DATASET CONTENT
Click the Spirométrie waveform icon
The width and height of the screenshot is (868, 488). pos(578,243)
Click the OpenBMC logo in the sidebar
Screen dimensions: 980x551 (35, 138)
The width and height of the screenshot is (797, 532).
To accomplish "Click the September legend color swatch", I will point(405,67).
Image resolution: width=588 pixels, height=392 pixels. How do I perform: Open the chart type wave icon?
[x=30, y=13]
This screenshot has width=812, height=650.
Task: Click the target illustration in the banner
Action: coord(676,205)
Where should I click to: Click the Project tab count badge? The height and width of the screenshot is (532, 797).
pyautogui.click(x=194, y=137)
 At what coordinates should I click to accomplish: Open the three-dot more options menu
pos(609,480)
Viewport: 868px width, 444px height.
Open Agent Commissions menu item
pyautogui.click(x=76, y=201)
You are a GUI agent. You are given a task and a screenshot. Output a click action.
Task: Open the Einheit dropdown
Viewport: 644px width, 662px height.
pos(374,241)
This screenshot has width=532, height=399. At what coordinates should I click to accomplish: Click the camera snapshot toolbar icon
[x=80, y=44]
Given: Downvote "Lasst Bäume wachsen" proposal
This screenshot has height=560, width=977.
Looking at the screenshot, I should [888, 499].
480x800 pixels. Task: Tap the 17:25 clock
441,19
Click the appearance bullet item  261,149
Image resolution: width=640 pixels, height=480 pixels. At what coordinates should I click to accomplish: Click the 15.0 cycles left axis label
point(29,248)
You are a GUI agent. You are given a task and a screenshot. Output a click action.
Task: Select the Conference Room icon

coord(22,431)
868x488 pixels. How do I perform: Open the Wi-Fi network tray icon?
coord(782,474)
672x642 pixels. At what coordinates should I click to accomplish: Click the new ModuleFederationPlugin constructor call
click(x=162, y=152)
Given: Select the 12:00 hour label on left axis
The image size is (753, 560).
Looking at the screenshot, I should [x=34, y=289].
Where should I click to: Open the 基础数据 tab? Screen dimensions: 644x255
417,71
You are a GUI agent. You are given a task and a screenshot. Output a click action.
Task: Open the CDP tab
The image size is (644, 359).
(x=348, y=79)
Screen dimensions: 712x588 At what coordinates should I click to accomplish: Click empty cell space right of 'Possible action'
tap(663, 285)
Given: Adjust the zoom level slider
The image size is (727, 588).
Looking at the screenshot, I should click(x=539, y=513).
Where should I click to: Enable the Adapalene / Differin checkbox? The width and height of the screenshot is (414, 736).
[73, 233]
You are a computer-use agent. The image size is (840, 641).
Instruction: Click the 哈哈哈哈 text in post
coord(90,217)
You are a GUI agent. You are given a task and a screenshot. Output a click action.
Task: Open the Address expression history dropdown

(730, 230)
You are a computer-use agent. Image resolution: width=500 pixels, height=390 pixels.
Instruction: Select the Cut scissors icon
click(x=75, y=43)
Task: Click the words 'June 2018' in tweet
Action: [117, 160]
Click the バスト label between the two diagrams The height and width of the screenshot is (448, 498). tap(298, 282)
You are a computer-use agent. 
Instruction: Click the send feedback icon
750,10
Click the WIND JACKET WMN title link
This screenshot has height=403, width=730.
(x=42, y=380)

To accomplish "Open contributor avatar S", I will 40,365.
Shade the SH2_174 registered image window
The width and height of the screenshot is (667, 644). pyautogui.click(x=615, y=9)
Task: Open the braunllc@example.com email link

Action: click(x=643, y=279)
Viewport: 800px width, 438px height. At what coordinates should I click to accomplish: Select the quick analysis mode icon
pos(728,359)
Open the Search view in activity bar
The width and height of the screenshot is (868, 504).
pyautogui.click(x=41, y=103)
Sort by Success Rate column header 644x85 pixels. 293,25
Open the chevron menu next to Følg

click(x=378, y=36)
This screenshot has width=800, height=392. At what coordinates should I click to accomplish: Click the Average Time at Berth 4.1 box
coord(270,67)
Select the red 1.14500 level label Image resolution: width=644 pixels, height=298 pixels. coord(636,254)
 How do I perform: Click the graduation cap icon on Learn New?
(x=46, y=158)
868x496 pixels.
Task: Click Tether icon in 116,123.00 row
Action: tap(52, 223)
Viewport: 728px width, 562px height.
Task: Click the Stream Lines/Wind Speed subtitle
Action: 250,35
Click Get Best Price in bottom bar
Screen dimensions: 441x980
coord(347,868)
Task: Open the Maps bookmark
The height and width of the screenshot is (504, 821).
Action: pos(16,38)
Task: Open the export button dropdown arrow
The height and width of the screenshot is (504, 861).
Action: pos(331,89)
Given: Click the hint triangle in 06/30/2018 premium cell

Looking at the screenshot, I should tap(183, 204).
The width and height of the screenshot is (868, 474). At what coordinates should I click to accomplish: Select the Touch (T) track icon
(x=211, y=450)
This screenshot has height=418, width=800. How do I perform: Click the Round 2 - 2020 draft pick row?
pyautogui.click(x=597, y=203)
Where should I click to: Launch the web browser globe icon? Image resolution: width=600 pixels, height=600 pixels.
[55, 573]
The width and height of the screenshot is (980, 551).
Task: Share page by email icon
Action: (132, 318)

REQUIRED ACTION
Please output exactly the lines between the one holding "Viewport: 868px width, 444px height." and the one holding "You are a computer-use agent. The" in the records above, inclusive, and nothing more.

YOUR SOLUTION
Viewport: 868px width, 444px height.
Open Agent Commissions menu item
pyautogui.click(x=76, y=201)
You are a GUI agent. You are given a task and a screenshot. Output a click action.
Task: Open the Einheit dropdown
Viewport: 644px width, 662px height.
pos(374,241)
This screenshot has width=532, height=399. At what coordinates should I click to accomplish: Click the camera snapshot toolbar icon
[x=80, y=44]
Given: Downvote "Lasst Bäume wachsen" proposal
This screenshot has height=560, width=977.
Looking at the screenshot, I should [888, 499].
480x800 pixels. Task: Tap the 17:25 clock
441,19
Click the appearance bullet item  261,149
Image resolution: width=640 pixels, height=480 pixels. At what coordinates should I click to accomplish: Click the 15.0 cycles left axis label
point(29,248)
You are a GUI agent. You are given a task and a screenshot. Output a click action.
Task: Select the Conference Room icon

coord(22,431)
868x488 pixels. How do I perform: Open the Wi-Fi network tray icon?
coord(782,474)
672x642 pixels. At what coordinates should I click to accomplish: Click the new ModuleFederationPlugin constructor call
click(x=162, y=152)
Given: Select the 12:00 hour label on left axis
The image size is (753, 560).
Looking at the screenshot, I should [x=34, y=289].
Where should I click to: Open the 基础数据 tab? Screen dimensions: 644x255
417,71
You are a GUI agent. You are given a task and a screenshot. Output a click action.
Task: Open the CDP tab
The image size is (644, 359).
(x=348, y=79)
Screen dimensions: 712x588 At what coordinates should I click to accomplish: Click empty cell space right of 'Possible action'
tap(663, 285)
Given: Adjust the zoom level slider
The image size is (727, 588).
Looking at the screenshot, I should click(x=539, y=513).
Where should I click to: Enable the Adapalene / Differin checkbox? The width and height of the screenshot is (414, 736).
[73, 233]
You are a computer-use agent. The image size is (840, 641).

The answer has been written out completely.